Khusus terhadap anggaran Pembentukan Paskibraka, publik berharap Kesbangpol Kabupaten Bengkalis dapat menjelaskan secara terbuka beberapa hal penting, antara lain:
Berapa jumlah peserta Paskibraka yang mengikuti kegiatan Tahun 2025.
Bagaimana rincian penggunaan anggaran sekitar Rp2,92 miliar, termasuk belanja pendidikan dan pelatihan, akomodasi, konsumsi, perlengkapan, seragam, transportasi, honorarium pelatih maupun narasumber, serta kebutuhan operasional lainnya.
Berapa rata-rata biaya yang dikeluarkan untuk setiap peserta.
Apakah penyusunan anggaran telah mengacu pada standar biaya yang berlaku.
Bagaimana perbandingan anggaran tersebut dengan pelaksanaan kegiatan Paskibraka di kabupaten atau kota lain yang memiliki jumlah peserta relatif sama.
Permintaan penjelasan tersebut tidak dimaksudkan untuk menyimpulkan adanya penyimpangan dalam penggunaan anggaran.
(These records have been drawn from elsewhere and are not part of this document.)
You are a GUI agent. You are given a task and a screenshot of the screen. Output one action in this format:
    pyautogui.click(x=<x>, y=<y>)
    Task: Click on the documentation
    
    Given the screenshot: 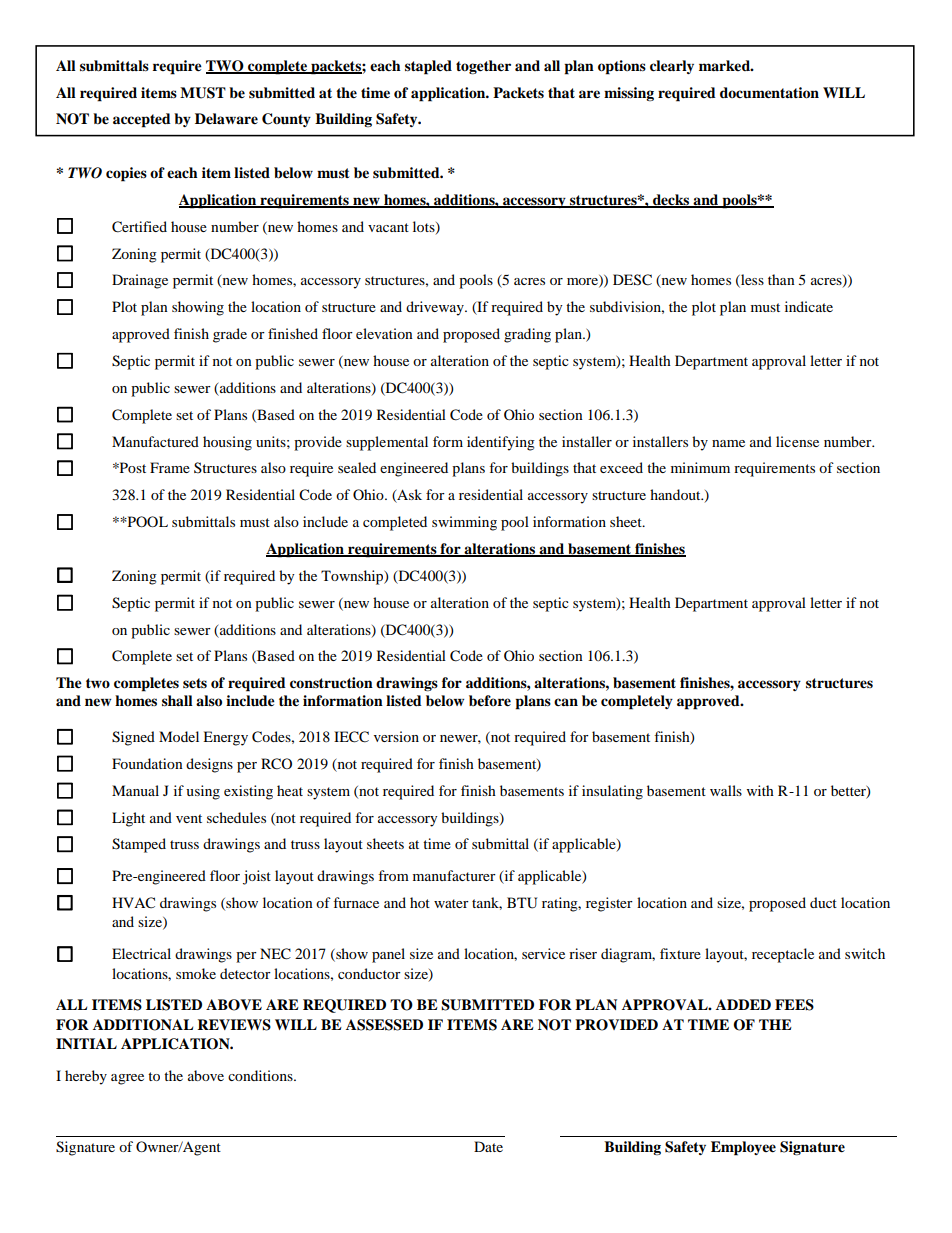 What is the action you would take?
    pyautogui.click(x=769, y=93)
Sebaliknya, keterbukaan informasi dinilai penting agar masyarakat dapat mengetahui dasar penyusunan anggaran, mekanisme pelaksanaan kegiatan, indikator keberhasilan, serta manfaat yang dihasilkan dari penggunaan dana publik tersebut.
Pengamat tata kelola pemerintahan menilai bahwa dokumen LKjIP seharusnya tidak hanya memuat besaran anggaran dan tingkat realisasi, tetapi juga mampu menjelaskan hubungan antara anggaran yang digunakan dengan hasil atau manfaat yang benar-benar dirasakan masyarakat. Transparansi tersebut menjadi bagian penting dalam mewujudkan tata kelola pemerintahan yang baik (good governance).
Untuk memperoleh penjelasan yang berimbang, media ini telah berupaya meminta klarifikasi kepada Kepala Badan Kesatuan Bangsa dan Politik Kabupaten Bengkalis terkait besarnya anggaran Pembentukan Paskibraka maupun sejumlah temuan dalam dokumen LKjIP Tahun 2025. Namun hingga berita ini diterbitkan, yang bersangkutan belum memberikan tanggapan atau jawaban atas permintaan konfirmasi tersebut.
Media ini tetap membuka ruang hak jawab dan akan memuat penjelasan resmi dari Badan Kesatuan Bangsa dan Politik Kabupaten Bengkalis apabila klarifikasi disampaikan di kemudian hari, sebagai bentuk komitmen terhadap pemberitaan yang berimbang, akurat, dan sesuai dengan Kode Etik Jurnalistik.